I miss you daddy. ❤️ send me down a kiss and a wish for luck, as your girls, Lizzy the Z, and your little girl hope to make you proud this weekend.
I Love you Daddy, so, so much💕
K
Kira, loved your story very touching. My daughter and I we're so close until she reached the age of 13 and became boy crazy. After that it was like she didn't have time for me or really want me in her life. It wasn't until she got married and had two kids that I noticed something different about her and how she wanted to spend time with me again. It made me so happy to feel the love from her again but the sad part is she now lives 1200 miles away and I only get to see her a couple times a year.
He understands. And no need to worry, he knows everything you feel.
I am sorry that you lost your Dad. I clung to my Dad all I could in his last years.

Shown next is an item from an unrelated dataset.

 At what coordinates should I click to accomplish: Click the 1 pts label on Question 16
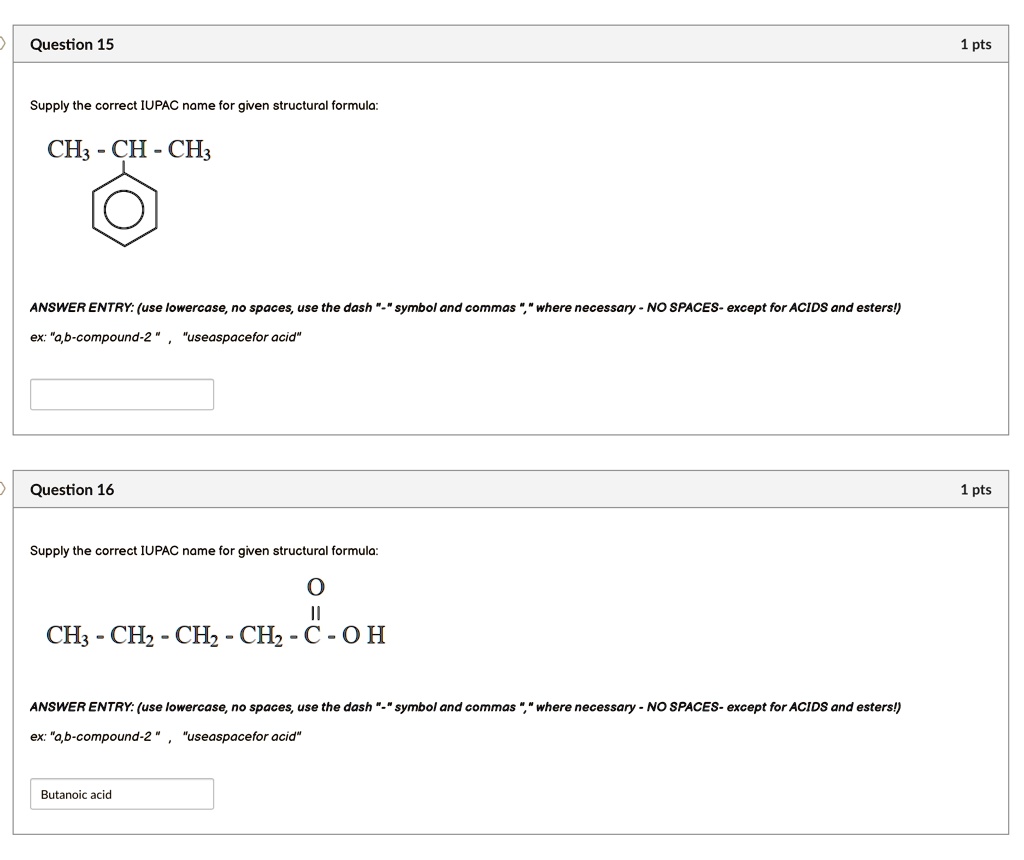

It is a portion of your life that is a permanent closure and imprint on your heart when he is gone. Maybe it is meant to be this way to keep a flicker going of him with you...
Lovley story,as you said yourself your parents did their very best for you and in a quiet way,I can relate to that because my father was a quiet gent while I was a touch wayward in my late teens and early twenties,we were both lucky to have dad's like that,don't worry kira he's smiling down on you everyday.
This story put tears in my eyes...Thanks for sharing!
Está canción es tuya papá, gracias por tus enseñanzas y toda tu música!
This song is not only a work of music, but also a great work of art. From the profound lyrics to the catchy melody, it is a perfect expression of creativity and talent. Every time I listen, I feel a part of life, a delicate emotion that no other song can bring.
One of the best written songs ever.
I still miss Dan Fogelberg's simple and smooth lyrics...Another Auld Lang Syne's still my all-time fave by him.
One word BEAUTIFUL what a song gives me goose bumps
He was an icon in 70-80's Sad he's not with us.Rip Mr.Dan🙏🙏🙏🙏🙏
You don't hear this kind of music anymore. The 80's is the best decade for music.....ever!
there's nothing left unsaid when he passed away.
carol Burke, that statement is as beautiful as the song itself.
One can not ask for more in his life....🌈
A beautiful tribute! Lawrence Fogelburg was my band leader in 1957-58 in Peoria, Illinois. An awesome man, Dan was a little shavers then and so talented as well. Thank you Dan!
Really???
Thank you for writing the timeless classic song and this "leader of the band truly a living legacy." A million thanks for this classic song.!! John
This song is sheer perfection. I always think of my father when I hear this, but I like to think everyone who had a dad who was there and who loved them and raised them, can see their father in this. Such perfect love of a son for his father. God bless them both.